Be prepared to re-write almost endlessly and understand that writing is the fun part. Marketing is the killer, the price you pay for having had all that fun writing.

Do you read your reviews? Do you respond to them, good or bad? Do you have any advice on how to deal with the bad?

I've probably been very lucky with reviews. Reviewers say very nice things about my writing. But literary agents and small press editors say terrible things and when they are really bad, I just realize that they are crazy, or angry or have had a bad hair day.

What are you working on now? What is your next project?

I am a philosopher by training and calling and my next book is a philosophical meditation on Sabbath-keeping.
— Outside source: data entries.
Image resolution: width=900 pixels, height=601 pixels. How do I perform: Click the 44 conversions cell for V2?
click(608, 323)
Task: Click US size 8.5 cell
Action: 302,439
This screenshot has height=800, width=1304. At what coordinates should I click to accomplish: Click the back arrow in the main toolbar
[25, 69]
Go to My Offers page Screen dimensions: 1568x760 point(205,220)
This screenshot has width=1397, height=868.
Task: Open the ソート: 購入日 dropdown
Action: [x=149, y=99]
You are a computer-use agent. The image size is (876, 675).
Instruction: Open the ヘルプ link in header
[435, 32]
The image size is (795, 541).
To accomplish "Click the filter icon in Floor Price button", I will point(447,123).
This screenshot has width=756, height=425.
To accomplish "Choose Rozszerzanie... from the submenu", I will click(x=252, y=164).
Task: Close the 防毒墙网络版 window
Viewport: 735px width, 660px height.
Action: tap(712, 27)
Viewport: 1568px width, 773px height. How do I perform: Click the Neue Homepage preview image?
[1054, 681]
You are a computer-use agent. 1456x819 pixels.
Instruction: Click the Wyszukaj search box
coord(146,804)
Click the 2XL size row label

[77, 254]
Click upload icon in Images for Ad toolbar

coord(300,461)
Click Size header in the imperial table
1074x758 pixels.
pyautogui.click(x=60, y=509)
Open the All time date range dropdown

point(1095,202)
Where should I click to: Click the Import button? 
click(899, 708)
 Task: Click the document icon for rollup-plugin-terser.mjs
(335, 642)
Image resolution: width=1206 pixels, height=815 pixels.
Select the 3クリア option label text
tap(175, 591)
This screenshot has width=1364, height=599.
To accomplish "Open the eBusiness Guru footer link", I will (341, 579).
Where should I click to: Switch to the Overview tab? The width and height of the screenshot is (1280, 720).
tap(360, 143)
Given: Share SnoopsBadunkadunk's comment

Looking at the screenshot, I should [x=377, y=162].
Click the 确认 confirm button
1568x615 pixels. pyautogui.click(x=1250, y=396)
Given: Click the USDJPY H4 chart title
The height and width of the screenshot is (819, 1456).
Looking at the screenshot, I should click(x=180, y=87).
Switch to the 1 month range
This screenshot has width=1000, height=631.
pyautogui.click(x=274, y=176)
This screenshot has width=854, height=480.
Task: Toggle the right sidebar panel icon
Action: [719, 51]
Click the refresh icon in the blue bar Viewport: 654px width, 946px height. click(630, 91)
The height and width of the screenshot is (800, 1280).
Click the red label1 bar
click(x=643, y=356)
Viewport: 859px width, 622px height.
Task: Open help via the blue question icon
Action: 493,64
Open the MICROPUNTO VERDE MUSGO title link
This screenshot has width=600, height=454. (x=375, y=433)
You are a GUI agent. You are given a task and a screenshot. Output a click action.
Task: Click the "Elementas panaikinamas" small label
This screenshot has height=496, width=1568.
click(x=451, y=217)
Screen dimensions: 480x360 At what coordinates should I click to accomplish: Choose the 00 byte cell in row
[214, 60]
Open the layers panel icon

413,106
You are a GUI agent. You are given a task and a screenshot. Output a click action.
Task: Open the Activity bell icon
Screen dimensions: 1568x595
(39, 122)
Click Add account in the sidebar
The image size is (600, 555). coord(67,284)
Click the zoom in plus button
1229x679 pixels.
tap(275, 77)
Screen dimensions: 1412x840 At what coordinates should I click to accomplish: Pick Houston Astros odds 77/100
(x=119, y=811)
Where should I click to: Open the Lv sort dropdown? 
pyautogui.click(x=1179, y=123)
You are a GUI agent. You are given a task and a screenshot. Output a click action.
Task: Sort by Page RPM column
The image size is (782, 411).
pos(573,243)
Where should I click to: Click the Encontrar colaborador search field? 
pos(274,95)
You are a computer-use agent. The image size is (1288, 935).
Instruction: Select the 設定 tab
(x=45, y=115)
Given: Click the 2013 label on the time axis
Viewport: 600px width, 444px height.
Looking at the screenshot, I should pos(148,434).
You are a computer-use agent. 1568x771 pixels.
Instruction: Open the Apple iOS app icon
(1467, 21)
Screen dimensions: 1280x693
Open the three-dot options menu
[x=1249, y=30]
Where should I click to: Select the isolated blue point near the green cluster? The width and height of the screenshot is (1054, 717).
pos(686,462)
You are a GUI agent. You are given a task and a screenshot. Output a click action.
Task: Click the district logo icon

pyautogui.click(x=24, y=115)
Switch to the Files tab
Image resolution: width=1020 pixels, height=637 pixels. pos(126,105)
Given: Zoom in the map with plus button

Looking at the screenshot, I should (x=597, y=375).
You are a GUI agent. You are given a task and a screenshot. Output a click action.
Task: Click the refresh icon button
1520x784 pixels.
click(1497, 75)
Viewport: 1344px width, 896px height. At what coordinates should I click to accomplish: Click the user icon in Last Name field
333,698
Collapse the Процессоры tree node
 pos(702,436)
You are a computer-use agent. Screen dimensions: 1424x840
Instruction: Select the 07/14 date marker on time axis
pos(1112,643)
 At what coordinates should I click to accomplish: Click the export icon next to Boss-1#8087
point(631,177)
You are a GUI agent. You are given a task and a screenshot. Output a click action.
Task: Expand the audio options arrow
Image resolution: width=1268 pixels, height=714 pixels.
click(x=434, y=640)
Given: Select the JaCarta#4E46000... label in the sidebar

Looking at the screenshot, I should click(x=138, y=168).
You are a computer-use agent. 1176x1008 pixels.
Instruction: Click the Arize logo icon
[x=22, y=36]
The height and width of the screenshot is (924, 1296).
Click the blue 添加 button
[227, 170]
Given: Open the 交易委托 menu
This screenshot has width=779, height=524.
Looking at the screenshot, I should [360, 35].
I show how the major philosophers through the ages have each got something to contribute to an understanding of Sabbath-keeping that makes it a meaningful practice in today's world.

Bonus Question: Characters often find themselves in situations they aren't sure they can get themselves out of. When was the last time you found yourself in a situation that was hard to get out of and what did you do?

The worst situation I ever got into was of my own making. i was divorced as I wanted to be and had two very small sons and a large Labrador retriever. Everyone had to be fed and tended and loved and I had to make a good living to keep them as I wanted to. At times I thought I would break i half or shatter. I got through it by putting one foot in front of the other until the days and months and years passed. And then I missed them all terribly.

Thank you for stopping by Susan Pashman. I have enjoyed your book. I learn a lot about our issues in our culture. I happy for you have stop by Nighttime Reading Center. I hope you come back.